Common Misconceptions and Early Mistakes

Building your first agent often feels like it should be straightforward: connect a model to some tools, write a system prompt, and let the loop run. The gap between that expectation and a production-ready agent is where most early-stage bugs live. The mistakes covered here are the predictable failure patterns that emerge when engineers apply single-turn LLM intuitions to a fundamentally different execution model.

Mistake 1: Treating the Agent Loop as Reliable by Default

In a conventional codebase, a function called with valid inputs returns a valid output. In an agent loop that assumption is not safe, and building on it without safeguards leads to systems that hang indefinitely, hammer external APIs, or silently corrupt their own context.

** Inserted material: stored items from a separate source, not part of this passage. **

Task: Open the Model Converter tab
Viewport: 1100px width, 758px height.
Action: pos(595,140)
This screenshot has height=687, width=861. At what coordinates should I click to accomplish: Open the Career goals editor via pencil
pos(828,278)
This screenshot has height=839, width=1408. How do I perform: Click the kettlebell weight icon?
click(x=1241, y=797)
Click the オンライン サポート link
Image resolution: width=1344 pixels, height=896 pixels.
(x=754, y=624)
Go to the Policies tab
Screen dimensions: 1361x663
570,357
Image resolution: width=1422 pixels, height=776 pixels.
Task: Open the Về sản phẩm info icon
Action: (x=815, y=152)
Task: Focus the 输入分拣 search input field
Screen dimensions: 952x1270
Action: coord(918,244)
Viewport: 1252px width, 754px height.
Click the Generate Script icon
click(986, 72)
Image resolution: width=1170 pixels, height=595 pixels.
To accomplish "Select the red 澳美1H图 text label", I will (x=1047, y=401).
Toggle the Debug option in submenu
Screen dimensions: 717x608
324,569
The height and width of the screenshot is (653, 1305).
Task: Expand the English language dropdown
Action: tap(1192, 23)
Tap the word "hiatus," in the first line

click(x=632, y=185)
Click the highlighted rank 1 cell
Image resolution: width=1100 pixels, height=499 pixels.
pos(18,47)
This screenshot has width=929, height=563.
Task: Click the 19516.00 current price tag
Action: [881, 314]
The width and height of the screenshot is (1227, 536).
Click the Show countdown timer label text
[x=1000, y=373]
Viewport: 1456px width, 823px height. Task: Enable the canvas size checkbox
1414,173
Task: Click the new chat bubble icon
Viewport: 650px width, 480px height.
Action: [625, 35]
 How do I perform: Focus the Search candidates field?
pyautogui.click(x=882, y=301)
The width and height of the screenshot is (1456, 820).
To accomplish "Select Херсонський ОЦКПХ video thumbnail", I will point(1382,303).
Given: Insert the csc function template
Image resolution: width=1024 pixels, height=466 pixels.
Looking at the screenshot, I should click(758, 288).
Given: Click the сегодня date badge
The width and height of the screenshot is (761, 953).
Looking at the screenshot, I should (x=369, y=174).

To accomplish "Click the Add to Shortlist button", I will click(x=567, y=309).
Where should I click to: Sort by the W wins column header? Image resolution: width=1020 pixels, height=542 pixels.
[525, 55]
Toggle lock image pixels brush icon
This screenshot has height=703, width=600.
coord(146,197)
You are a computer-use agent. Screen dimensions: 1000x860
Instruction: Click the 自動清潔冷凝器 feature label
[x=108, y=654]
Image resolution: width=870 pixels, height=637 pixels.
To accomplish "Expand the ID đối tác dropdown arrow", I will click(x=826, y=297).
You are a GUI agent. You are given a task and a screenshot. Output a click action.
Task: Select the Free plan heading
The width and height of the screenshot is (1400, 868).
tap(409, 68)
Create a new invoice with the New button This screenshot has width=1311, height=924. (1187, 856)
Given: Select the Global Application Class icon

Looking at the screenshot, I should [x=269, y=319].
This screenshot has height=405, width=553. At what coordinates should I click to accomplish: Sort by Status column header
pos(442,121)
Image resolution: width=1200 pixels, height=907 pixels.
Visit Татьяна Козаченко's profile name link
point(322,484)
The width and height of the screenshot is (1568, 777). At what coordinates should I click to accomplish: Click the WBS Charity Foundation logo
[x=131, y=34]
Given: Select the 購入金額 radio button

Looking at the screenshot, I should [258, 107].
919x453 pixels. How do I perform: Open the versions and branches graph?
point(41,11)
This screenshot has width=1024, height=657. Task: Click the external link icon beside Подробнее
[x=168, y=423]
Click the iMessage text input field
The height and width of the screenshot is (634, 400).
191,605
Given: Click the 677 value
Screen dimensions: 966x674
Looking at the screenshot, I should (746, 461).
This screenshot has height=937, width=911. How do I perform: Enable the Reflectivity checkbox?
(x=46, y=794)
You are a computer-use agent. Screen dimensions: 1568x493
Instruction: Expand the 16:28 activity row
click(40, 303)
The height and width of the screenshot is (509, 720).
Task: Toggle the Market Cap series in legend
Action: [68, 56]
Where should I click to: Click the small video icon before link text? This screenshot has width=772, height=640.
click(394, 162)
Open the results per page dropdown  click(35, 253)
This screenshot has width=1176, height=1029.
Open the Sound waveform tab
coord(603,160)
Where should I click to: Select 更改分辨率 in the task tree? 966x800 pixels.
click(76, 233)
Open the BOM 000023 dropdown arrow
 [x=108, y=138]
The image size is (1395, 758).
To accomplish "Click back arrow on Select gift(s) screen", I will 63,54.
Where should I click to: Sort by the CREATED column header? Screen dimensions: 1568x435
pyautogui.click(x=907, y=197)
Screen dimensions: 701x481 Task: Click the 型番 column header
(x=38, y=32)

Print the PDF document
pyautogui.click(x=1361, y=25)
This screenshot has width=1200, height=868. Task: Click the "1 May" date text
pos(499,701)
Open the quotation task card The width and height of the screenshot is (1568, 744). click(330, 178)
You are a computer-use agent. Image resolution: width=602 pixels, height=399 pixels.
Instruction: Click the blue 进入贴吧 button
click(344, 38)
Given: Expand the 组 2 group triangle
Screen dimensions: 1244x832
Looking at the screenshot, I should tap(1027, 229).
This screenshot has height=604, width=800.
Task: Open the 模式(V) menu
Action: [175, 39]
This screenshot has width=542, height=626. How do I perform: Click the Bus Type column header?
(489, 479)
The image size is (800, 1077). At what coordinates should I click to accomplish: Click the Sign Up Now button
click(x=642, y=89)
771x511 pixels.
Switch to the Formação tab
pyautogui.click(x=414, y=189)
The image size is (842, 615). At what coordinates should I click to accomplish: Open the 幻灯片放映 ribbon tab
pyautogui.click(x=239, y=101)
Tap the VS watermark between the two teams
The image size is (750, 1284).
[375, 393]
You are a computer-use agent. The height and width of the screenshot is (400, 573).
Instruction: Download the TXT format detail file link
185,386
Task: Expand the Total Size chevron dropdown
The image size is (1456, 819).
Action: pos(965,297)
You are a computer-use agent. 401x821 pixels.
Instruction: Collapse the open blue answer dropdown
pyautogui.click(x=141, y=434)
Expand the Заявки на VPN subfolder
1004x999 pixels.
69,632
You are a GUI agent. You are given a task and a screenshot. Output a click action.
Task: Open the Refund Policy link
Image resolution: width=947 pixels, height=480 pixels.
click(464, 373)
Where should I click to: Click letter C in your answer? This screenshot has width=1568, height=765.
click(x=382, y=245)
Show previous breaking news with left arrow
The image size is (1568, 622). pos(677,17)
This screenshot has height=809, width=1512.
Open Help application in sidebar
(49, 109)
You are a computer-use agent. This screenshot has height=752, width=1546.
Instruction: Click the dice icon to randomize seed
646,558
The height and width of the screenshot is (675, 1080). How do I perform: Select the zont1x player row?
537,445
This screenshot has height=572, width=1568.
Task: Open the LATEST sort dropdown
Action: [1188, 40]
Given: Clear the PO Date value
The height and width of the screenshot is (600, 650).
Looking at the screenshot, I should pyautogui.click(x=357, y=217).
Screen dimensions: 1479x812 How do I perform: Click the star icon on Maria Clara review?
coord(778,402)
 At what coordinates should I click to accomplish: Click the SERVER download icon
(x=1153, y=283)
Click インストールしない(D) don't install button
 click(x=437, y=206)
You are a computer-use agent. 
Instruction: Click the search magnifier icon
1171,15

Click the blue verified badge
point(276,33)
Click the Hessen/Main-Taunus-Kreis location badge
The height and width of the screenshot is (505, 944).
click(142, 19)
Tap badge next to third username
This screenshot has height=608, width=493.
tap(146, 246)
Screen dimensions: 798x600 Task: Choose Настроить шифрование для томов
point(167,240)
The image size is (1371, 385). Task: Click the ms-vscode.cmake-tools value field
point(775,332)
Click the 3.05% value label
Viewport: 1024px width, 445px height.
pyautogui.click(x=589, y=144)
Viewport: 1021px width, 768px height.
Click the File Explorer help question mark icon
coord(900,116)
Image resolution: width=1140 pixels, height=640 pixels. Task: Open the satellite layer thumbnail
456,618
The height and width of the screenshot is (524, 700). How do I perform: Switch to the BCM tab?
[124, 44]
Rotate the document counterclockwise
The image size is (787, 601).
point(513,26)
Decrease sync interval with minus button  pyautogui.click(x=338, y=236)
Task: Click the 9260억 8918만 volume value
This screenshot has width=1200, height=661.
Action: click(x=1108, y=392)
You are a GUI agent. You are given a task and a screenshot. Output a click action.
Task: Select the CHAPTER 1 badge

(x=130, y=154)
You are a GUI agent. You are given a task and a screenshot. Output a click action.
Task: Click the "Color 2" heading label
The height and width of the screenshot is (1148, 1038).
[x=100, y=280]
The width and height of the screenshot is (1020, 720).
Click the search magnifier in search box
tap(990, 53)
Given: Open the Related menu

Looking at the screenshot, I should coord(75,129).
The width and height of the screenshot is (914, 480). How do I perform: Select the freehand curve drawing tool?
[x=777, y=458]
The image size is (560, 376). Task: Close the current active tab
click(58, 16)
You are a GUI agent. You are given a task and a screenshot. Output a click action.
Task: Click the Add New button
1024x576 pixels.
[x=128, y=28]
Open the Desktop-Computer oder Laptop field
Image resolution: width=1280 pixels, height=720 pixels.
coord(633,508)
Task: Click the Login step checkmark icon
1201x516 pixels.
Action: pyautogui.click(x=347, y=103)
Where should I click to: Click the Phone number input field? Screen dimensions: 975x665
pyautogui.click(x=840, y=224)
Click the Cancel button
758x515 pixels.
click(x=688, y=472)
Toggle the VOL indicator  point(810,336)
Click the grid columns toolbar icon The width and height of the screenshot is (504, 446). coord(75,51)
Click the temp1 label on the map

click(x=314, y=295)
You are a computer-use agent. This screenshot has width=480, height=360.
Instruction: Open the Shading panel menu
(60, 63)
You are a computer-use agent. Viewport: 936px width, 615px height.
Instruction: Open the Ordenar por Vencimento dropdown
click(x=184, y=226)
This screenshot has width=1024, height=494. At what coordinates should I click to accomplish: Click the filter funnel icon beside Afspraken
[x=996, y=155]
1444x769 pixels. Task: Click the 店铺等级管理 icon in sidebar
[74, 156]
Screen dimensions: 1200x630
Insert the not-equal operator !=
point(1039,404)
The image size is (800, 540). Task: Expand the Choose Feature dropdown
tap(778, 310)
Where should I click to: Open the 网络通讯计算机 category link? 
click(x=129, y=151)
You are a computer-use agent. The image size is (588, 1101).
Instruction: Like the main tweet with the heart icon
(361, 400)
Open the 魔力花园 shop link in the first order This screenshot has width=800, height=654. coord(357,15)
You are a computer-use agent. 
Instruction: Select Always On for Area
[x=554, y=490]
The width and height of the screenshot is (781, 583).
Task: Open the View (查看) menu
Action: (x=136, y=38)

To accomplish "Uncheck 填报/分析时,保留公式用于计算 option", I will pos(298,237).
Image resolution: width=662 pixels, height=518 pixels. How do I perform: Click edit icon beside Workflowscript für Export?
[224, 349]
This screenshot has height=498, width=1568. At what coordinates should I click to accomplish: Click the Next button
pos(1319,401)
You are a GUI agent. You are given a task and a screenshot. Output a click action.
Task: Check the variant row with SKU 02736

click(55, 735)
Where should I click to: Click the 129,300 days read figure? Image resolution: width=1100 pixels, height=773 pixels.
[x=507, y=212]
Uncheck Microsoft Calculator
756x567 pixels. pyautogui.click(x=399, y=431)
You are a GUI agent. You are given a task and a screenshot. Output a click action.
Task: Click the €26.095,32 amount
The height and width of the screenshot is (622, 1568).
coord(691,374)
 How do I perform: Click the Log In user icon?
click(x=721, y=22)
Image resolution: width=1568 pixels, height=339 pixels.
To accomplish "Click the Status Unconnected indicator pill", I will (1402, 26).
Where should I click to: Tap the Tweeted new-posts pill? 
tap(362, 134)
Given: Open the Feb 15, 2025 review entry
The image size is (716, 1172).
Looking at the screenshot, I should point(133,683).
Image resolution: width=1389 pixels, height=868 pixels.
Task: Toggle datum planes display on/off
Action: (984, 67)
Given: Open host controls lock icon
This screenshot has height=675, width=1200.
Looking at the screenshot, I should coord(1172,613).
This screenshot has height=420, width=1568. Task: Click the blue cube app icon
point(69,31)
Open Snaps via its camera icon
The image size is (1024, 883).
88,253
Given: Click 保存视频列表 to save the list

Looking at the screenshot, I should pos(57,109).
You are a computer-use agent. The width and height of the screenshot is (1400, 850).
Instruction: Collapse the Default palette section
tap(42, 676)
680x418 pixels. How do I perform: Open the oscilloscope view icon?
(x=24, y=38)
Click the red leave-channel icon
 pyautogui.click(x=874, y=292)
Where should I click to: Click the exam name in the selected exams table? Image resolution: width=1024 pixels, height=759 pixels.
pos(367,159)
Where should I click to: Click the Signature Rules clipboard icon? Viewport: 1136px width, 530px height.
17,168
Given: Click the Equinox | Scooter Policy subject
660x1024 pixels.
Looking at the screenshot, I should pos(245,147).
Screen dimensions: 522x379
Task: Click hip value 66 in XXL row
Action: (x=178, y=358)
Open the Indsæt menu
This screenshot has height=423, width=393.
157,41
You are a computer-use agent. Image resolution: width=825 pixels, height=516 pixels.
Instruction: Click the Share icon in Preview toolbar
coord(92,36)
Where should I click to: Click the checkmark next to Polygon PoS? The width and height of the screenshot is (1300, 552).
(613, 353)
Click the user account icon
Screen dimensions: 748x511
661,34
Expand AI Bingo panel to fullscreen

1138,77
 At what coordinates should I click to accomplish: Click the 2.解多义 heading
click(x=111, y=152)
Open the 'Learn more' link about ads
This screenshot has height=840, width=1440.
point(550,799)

Loop reliability failures come in three distinct flavors: the model returns a malformed tool call (missing field, wrong argument type, unknown tool name); the model repeats the same action because the context hasn't changed enough to drive new reasoning; or the loop enters an infinite cycle where a tool keeps returning an error and the loop driver keeps re-entering without terminating.

import json

MAX_ITERATIONS = 10

def run_agent_loop(client, tools, messages):
    for iteration in range(MAX_ITERATIONS):
        response = client.chat.completions.create(
            model="gpt-4o",
            messages=messages,
            tools=tools,
        )

        message = response.choices[0].message

        if message.tool_calls is None:
            return message.content

        messages.append(message)

        for tool_call in message.tool_calls:
            try:
                args = json.loads(tool_call.function.arguments)
                result = dispatch_tool(tool_call.function.name, args)
            except json.JSONDecodeError as e:
                # Malformed tool call — feed the error back rather than crashing
                result = f"Error: could not parse arguments — {e}"
            except Exception as e:
                result = f"Error: tool execution failed — {e}"

            messages.append({
                "role": "tool",
                "tool_call_id": tool_call.id,
                "content": str(result),
            })

    return "Agent reached maximum iterations without completing the task."

This loop does three things the naive version omits: it caps iterations at a hard limit, wraps tool dispatch in exception handling, and feeds parse errors back to the model rather than crashing. Informative error messages are important — a blank string or silent exception gives the model no signal to change its behavior, and the loop will likely repeat the same broken call.

💡 Pro Tip: Track the last N tool calls and their results. If the model has called the same tool with the same arguments twice in a row and received the same result, inject a system-level message informing it that the action is not producing new information.

Mistake 2: Giving Agents Broad Tool Access Upfront

The instinct to register everything the agent might conceivably need sounds sensible. In practice, the opposite dynamic takes hold.

LLMs select tools through a probability-weighted decision process. The more tools in the registered set, the larger the space of plausible-but-wrong choices the model can make. A model with fifteen tools and a task that needs two of them will, with some regularity, reach for a third one that seems superficially relevant.

Agent with 15 tools registered:
  Task: "Check if the test suite passes"
  Model's decision path:
    1. Maybe I should search the codebase first?
    2. Or read the test config file?
    3. Should I check the CI status? Which tool does that?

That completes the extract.